WHAT THE TASK ASKS: Please return the entries exactly, from the line containing "Viewport: 649px width, 368px" through the end of the entries, both included.
========================================================================
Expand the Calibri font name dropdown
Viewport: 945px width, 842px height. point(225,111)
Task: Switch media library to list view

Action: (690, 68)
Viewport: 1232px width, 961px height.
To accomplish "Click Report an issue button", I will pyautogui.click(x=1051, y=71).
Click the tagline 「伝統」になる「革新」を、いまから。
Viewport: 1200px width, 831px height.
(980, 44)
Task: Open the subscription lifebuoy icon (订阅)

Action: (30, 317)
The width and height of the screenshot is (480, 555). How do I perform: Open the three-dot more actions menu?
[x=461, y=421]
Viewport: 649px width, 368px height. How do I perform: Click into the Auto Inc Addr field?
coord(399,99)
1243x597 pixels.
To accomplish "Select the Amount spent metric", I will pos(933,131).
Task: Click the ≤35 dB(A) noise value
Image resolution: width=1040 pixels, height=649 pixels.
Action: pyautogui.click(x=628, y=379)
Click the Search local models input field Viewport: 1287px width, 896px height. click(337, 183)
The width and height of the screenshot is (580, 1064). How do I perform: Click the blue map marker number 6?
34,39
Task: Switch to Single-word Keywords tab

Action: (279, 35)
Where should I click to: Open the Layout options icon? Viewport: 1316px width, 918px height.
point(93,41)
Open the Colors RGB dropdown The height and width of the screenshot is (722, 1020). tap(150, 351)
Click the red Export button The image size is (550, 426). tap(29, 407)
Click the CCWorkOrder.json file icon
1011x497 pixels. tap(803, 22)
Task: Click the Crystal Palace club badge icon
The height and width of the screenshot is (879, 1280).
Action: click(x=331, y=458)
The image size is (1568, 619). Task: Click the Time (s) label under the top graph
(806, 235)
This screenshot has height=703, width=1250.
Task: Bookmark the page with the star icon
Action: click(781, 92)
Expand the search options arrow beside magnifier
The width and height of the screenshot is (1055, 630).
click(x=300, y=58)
========================================================================
THE OUTPUT:
Viewport: 649px width, 368px height. How do I perform: Click into the Auto Inc Addr field?
coord(399,99)
1243x597 pixels.
To accomplish "Select the Amount spent metric", I will pos(933,131).
Task: Click the ≤35 dB(A) noise value
Image resolution: width=1040 pixels, height=649 pixels.
Action: pyautogui.click(x=628, y=379)
Click the Search local models input field Viewport: 1287px width, 896px height. click(337, 183)
The width and height of the screenshot is (580, 1064). How do I perform: Click the blue map marker number 6?
34,39
Task: Switch to Single-word Keywords tab

Action: (279, 35)
Where should I click to: Open the Layout options icon? Viewport: 1316px width, 918px height.
point(93,41)
Open the Colors RGB dropdown The height and width of the screenshot is (722, 1020). tap(150, 351)
Click the red Export button The image size is (550, 426). tap(29, 407)
Click the CCWorkOrder.json file icon
1011x497 pixels. tap(803, 22)
Task: Click the Crystal Palace club badge icon
The height and width of the screenshot is (879, 1280).
Action: click(x=331, y=458)
The image size is (1568, 619). Task: Click the Time (s) label under the top graph
(806, 235)
This screenshot has height=703, width=1250.
Task: Bookmark the page with the star icon
Action: click(781, 92)
Expand the search options arrow beside magnifier
The width and height of the screenshot is (1055, 630).
click(x=300, y=58)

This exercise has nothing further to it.